::: Excerpted data
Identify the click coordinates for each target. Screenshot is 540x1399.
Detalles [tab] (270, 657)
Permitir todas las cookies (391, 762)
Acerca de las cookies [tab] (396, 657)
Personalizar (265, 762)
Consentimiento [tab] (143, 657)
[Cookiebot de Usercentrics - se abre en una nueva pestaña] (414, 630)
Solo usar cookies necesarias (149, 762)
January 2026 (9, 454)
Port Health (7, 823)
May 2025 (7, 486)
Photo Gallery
::::::
#### [Exercise aim]
Render the records above as a Markdown table with two columns, Row and Line. Number each row and leave out any blank lines.

#### [Answer to the task]
| Row | Line |
|---|---|
| 1 | Identify the click coordinates for each target. Screenshot is 540x1399. |
| 2 | Detalles [tab] (270, 657) |
| 3 | Permitir todas las cookies (391, 762) |
| 4 | Acerca de las cookies [tab] (396, 657) |
| 5 | Personalizar (265, 762) |
| 6 | Consentimiento [tab] (143, 657) |
| 7 | [Cookiebot de Usercentrics - se abre en una nueva pestaña] (414, 630) |
| 8 | Solo usar cookies necesarias (149, 762) |
| 9 | January 2026 (9, 454) |
| 10 | Port Health (7, 823) |
| 11 | May 2025 (7, 486) |
| 12 | Photo Gallery |